I've seen some of these used indoors before, so I'd think as long as you aren't sealed in a small room running for a couple hours it _should_ be okay. Actually thinking back to the school days we used similar portable stoves in indoor geotechnical engineering labs to dry soil/aggregate samples.


----------



## Mucho Bocho

I've got the iwatani 35wf and it's a beast. I use it outside quite often. It will cook very low to very high.


----------



## Talim

I have the iwatani and something similar to the cheaper one. If it's just occasional use then the cheaper one is fine. If you're gonna use it often then I'd go with iwatani. I also use mines indoors no problem. They're actually a pain to use outdoors if it's windy. I think I bought the iwatani for less than $50 at a restaurant supply store so I would look around first for better deals. The cheaper one they sell those here at Asian super markets for like $15.


----------



## LifeByA1000Cuts

The $15 variety is hardly stronger/faster than a $50 induction type, so while it fits the bill of power outage mitigation, don't expect it to be the be all end all wok driver...

Also, the gas cartridges aren't THAT cheap.


----------



## Cashn

What about a propane camp stove? We use something like this at work all the time. http://www.homedepot.com/p/Camp-Chef-Expedition-3X-3-Burner-Propane-Gas-Stove-TB90LWG/205331042 That's kind of on the higher end of the spectrum but they have tons of options for single and double burners and usually without legs, the ones we use have roughly 3 inch legs we prop up on sternos for a little extra clearance on banquet tables. If portability is the main thing then having a separate burner/tank might rule these options out but if your just using it at home it shouldn't be much work to break it out.


----------



## TurboScooter

Iwatani also makes a model called ZA-3HP that's about $31 right on Amazon US. 12K BTU. The 35FW is nicer, but I don't know how much 3K BTU is worth to you. I picked up my 35FW for just under $60 on Amazon. I only tested them to see that they worked - haven't actually used them because I got them more for emergency type use.

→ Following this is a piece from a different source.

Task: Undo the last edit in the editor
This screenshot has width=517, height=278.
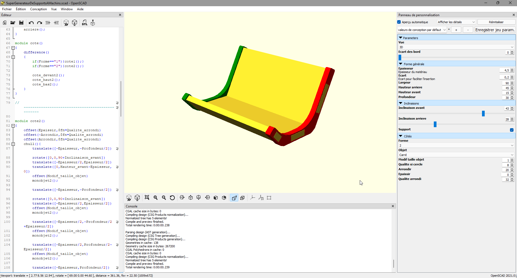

The piezo ignition on the Iwatanis work better than the ones on my GE gas range, which are kind of crap. It would be funny if the GE being crap wasn't so damn annoying.


----------



## Mucho Bocho

The 35FW is completely solid and works great inside and outside, it has a simple but functional carrying case and cleans up easily, it feels like a quality product too. I like the fact that you can dial it in very low but it get blazing too. This accessory is what finally sold me on the 35FW

https://www.therdstore.com/cal-mil-...-bridge-style-iwatani-model-35fw-not-included


----------



## JDA_NC

I have the smaller, 12k BTU model from Iwatani. Love it. My main purpose for having it is doing donabe/hot pot cooking (no gas at home) and it fills all my needs.


----------



## guari

chinacats said:


> I would worry about carbon monoxide using it indoors especially if the power was out (no fan)?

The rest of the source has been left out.